I am testing out pre- and post-increment on an array using pointer. I use the pointers p and q to access the elements of the array but the issue stems from the last result on pointer p.

#include <stdio.h>

int main(void)
{
        int a[] = {10, 11, -1, 56, 67, 5, 4};
        int *p, *q;
        p = a;
        q = &a[0] + 3;
        printf("%d, %d, %d\n", (*p)++, (*p)++, *(++p));
        printf("%d\n", *p);
        printf("%d\n", (*p)++);
        printf("%d\n", (*p)++);
        q--;
        printf("%d\n", (*(q + 2))--);
        printf("%d\n", *(p + 2) - 2);
        printf("%d\n", *(p++ - 2) - 1);
}

This is the output I get, I made the wrong output I am having bold:

12, 11, 11
13
13
14
67
54
**22025**

I am supposed to get the result 0 printed on the last printf statement in the code when I run it since after the previous lines of code p should be on the fourth element i.e. a[3] on the array, if p increments to a[4] then goes backward twice to a[2] (from the expression p++ - 2) then de-referenced and 1 is subtracted from the value, the final value should be 0 but I get a garbage value every time I run it. Can someone explain what I am doing wrong or why I am getting such value?

Answer 1

Can someone explain what I am doing wrong or why I am getting such value?

Yes.

if p increments to a[4] [...]

But p does not get incremented to point to a[4]. The value of p is incremented only twice during the whole program. Once here:

        printf("%d, %d, %d\n", (*p)++, (*p)++, *(++p));

, with the ++p, and once here:

        printf("%d\n", *(p++ - 2) - 1);

, with the p++.

You also have several appearances of (*p)++, but, as the parentheses direct, the object that is incremented in those cases is the one to which p points, not p itself. You have a p + 2, too, but that does not modify anything.

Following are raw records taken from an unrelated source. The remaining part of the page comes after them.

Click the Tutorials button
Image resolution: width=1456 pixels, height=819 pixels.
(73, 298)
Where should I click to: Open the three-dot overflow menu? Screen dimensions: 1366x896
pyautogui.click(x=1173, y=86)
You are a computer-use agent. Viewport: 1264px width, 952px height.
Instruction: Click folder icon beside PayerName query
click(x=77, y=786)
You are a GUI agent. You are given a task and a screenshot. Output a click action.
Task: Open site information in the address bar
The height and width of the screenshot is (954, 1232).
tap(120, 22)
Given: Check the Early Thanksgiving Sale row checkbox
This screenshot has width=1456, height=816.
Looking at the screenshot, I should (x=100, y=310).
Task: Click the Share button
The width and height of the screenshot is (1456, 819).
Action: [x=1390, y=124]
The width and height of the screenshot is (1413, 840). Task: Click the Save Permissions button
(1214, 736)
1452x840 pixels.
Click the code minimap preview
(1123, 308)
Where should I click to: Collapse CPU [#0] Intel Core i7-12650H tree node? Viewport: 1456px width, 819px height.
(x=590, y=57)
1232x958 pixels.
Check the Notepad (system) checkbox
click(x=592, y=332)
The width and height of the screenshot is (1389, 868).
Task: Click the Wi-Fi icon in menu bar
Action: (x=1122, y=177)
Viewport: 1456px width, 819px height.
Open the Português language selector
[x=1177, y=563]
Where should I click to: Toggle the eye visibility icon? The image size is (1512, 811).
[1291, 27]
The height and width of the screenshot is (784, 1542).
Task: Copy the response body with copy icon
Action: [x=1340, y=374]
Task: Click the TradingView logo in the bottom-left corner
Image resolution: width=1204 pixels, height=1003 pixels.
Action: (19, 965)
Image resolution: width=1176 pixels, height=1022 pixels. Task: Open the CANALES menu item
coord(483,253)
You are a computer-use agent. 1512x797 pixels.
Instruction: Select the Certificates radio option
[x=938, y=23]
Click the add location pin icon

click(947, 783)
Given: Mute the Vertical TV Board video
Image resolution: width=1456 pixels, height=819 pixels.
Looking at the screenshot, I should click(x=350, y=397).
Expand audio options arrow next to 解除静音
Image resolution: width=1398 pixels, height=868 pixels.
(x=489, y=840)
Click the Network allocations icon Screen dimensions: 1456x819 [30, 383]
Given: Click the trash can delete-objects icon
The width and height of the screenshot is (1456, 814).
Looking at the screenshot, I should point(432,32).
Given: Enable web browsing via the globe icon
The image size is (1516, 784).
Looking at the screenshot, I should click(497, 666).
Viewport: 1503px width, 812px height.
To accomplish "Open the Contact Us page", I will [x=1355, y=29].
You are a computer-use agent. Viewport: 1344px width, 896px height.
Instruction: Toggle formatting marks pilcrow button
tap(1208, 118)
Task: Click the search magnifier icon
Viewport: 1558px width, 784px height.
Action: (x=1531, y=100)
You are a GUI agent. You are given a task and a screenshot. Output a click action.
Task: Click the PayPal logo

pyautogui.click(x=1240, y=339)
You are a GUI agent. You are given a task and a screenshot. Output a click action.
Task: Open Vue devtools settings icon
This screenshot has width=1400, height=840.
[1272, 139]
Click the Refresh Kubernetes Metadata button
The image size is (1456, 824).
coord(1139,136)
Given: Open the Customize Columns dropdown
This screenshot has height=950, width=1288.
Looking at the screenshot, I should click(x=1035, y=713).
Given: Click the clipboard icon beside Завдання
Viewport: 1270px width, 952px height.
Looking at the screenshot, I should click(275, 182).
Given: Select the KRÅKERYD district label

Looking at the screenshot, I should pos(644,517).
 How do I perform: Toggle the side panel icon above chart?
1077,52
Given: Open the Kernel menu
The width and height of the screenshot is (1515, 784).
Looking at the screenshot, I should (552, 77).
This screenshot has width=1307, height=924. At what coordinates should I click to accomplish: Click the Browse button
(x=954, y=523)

However, when the expression *(p++ - 2) - 1 is evaluated, only one of those increments has yet been applied, and although p++ performs another increment, it evaluates to the value of p prior to that increment, which points to a[1]. Under those circumstances, p++ - 2 has undefined behavior on account of attempting to compute an address outside the bounds of array a, on which p is based.

And as long as we're on UB, note well that this ...

        printf("%d, %d, %d\n", (*p)++, (*p)++, *(++p));

... also has UB. In this case, it's because the side effect of ++p on the value of p is unsequenced with the evaluations of p in the two appearances of (*p)++, and because the side effects of those two appearances of (*p)++ are unsequenced relative to each other (either one of those causes would have been sufficient, so extra credit for you!). Surprising results are possible; inconsistent results are likely from implementation to implementation, and in principle, anything within the computer's ability could happen.